Siberian Yupik painter from Alaska (1906–1971)

Florence Nupok Malewotkuk (March 4, 1906 – 1971), also spelled Napaaq Maligutkak, was a Siberian Yupik artist known for her drawings of native Eskimo culture, scenes of local wildlife, and documentation of native tattoos. Her "somewhat naive" style earned her the title of "Grandma Moses of the Bering Sea." She was also a skilled artisan of beaded items such as sealskin Mukluks, toys, and slippers. Nupok's artwork has been exhibited across the United States and is in the permanent collection of institutions including the University of Alaska, the National Museum of the American Indian, the Anchorage Museum of History and Art, and the Smithsonian Institution.

==Early life==
Nupok was born in the small village of Gambell, on St. Lawrence Island off the western coast of Alaska, to Peter Aghnilu Okinello and Akimuq Qenaaghaq. With the encouragement of an uncle, she began drawing as a young girl at home by lamplight. With resources scarce, Nupok would draw on drawing tablets, labels from tin cans, or on sealskin.

Nupok married Chauncy Malewotkuk in 1926. The couple adopted a son, Woodrow, in 1933.

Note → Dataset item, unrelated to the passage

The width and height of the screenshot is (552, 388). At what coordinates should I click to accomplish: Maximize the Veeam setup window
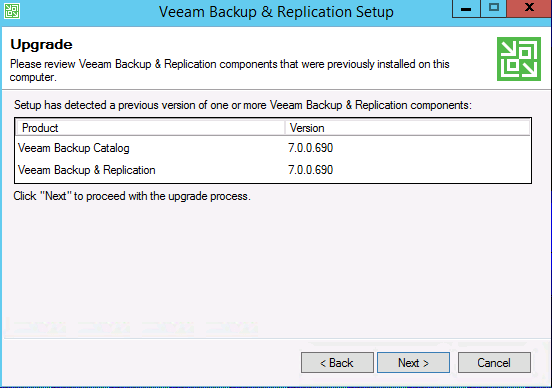point(494,8)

===Drawings for Otto W. Geist===
At the end of 1927, archaeologist Otto William Geist was on St. Lawrence Island and commissioned Nupok to create drawings documenting the traditional practices of the early 20th-century Siberian Yupik. Over the winter, she eventually completed over ninety drawings for this collection. Her drawings depicted everyday scenes and figurative studies, documenting fur clothing, food preparation, hunting, fishing, and life in homes and camps. Geist published several of her drawings in his report Archaeological Excavations at Kukulik, which was published by the United States Department of the Interior. The collection of drawings is now housed at the Elmer E. Rasmuson Library at the University of Alaska, with copies in the Smithsonian.

===Documentation of tattoos===
Nupok's interest in and documentation of women's tattoo markings have been a valuable resource in the study of traditional women's tattoos among the Eskimo people, including markings on the faces of hands of Siberian Yupik, Alaska Yupik, and Inupiaq people.

==Later career==
For some years after the Geist commission, Nupok focused on homemaking. In 1955, she took a new commission from Anchorage artist Kay Roberts, who sold reprints of the artwork under the name "Bering Sea Originals." Roberts paid for the artwork, but Nupok did not receive any additional profits from the sale of these works. After 1965, Nupok created more of these commercial-friendly artworks under the same trademark, including more whimsical illustrations of walruses dancing and dining.

In 1964, Nupok was accepted into a government-funded designer-craftsman training course in Nome, Alaska, sponsored by the Indian Arts and Crafts Board. She was the only woman in the 32-person class, which was a program of the Manpower Development and Training Act of 1962. Nupok was also the only member of the class familiar with working with graphic arts on paper.

After an extended illness of Echinococcosis, Nupok died in Anchorage in the spring of 1971. That same year, the University of Alaska showed a retrospective of her work.